(二十)

 眉間の皺をどうにかしろ、といつも主君に言われる彼だが駿府から齎された書状には一段と眉を顰めるものでしかなかった。自分がそういう顔をすると大概茶化す主君も今回ばかりはなんとも言えない表情のままかわほりを持て余す有様だった。
 二の丸殿、かつての鴨跖草の軍師が頑なに家康を受け入れないのは伝え聞いている。半端に関わってしまった者としては気にもなるし、拒否も出来そうにない。結局、さして断る理由もないことから相手の望み通りに駿府城を訪れた片倉小十郎だがどんな顔をしていいものか分からないでいる。

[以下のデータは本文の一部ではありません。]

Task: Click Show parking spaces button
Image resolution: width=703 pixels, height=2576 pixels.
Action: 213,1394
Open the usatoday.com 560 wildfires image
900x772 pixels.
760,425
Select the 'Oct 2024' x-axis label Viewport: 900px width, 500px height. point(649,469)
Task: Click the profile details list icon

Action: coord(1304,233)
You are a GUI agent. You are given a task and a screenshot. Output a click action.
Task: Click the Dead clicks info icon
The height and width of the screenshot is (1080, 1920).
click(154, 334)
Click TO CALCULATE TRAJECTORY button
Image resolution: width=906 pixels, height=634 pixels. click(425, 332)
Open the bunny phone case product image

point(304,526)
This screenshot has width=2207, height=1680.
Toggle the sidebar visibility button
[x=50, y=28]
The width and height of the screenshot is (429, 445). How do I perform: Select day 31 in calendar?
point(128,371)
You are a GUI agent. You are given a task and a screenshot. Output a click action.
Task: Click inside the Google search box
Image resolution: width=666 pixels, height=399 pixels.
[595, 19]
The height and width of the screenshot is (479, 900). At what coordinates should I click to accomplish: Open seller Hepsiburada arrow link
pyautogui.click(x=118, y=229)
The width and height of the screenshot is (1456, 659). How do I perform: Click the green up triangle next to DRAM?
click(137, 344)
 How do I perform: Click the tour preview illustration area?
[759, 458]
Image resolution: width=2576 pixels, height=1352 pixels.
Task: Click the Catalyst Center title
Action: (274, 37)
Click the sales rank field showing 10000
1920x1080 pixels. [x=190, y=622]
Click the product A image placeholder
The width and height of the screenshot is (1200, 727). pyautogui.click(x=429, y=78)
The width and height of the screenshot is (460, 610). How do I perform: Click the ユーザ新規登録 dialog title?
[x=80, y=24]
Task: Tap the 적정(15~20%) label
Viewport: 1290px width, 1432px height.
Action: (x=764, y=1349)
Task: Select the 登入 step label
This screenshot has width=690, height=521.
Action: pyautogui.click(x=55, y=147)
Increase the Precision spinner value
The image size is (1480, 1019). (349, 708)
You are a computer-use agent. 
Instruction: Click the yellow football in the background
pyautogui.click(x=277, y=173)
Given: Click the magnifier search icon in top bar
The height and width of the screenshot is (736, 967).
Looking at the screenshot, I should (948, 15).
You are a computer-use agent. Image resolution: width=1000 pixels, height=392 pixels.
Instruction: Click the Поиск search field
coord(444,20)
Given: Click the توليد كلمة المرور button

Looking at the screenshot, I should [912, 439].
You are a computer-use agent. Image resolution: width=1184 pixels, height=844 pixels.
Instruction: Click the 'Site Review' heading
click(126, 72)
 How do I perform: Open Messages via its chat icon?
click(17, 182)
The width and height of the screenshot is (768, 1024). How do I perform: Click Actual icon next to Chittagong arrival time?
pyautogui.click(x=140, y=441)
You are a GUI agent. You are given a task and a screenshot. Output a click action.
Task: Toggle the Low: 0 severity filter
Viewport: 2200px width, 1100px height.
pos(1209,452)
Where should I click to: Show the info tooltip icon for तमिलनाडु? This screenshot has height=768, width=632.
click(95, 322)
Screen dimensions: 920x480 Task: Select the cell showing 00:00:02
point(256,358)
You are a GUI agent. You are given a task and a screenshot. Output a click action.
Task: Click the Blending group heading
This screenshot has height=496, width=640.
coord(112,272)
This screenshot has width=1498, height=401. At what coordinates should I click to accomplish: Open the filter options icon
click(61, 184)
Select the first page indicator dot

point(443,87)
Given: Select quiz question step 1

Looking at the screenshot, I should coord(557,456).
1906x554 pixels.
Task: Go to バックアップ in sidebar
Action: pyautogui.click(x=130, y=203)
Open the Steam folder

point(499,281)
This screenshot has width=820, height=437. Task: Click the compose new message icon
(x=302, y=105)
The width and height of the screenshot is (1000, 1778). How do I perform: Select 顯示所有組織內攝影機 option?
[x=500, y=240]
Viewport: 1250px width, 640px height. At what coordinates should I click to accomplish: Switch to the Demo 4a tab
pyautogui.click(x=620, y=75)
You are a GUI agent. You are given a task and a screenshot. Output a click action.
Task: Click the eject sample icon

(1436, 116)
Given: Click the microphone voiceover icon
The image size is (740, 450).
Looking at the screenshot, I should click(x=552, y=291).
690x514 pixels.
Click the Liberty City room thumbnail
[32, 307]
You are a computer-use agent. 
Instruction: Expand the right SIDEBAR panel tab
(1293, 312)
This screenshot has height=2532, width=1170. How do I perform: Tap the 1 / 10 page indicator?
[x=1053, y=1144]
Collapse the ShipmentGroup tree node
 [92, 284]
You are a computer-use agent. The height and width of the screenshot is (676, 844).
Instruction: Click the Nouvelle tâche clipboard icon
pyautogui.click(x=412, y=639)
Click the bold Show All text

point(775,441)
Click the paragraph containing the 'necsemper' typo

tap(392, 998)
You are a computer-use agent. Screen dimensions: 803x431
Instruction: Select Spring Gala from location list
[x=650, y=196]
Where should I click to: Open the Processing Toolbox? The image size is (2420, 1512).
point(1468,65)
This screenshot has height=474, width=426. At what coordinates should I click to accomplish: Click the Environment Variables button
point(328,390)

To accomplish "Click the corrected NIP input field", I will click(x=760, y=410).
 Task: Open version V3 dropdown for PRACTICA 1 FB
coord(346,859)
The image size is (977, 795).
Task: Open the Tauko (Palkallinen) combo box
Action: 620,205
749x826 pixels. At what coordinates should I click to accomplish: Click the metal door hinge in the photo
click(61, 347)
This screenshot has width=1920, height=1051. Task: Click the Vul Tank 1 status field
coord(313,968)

 すでに主君は家康と話があると本丸に詰めてしまい、その東照からも、頼む、と一言念押しされて逃げ場もない。二の丸御殿に近づくにつれ白粉の香りが増すようでますます居心地も悪かった。
「なんで俺なんだ」
 先導する近待の若造が困惑した顔をみせたがその表情には哀れみも含まれていて一層気が重い。承服しかねても終わらせるしかなさそうだと歩を進める。
「此処もそれなりに冷えるな」
 そう呟くと、それが今から会う女の胸中のように感じられ、埒もないと首を振るのだった。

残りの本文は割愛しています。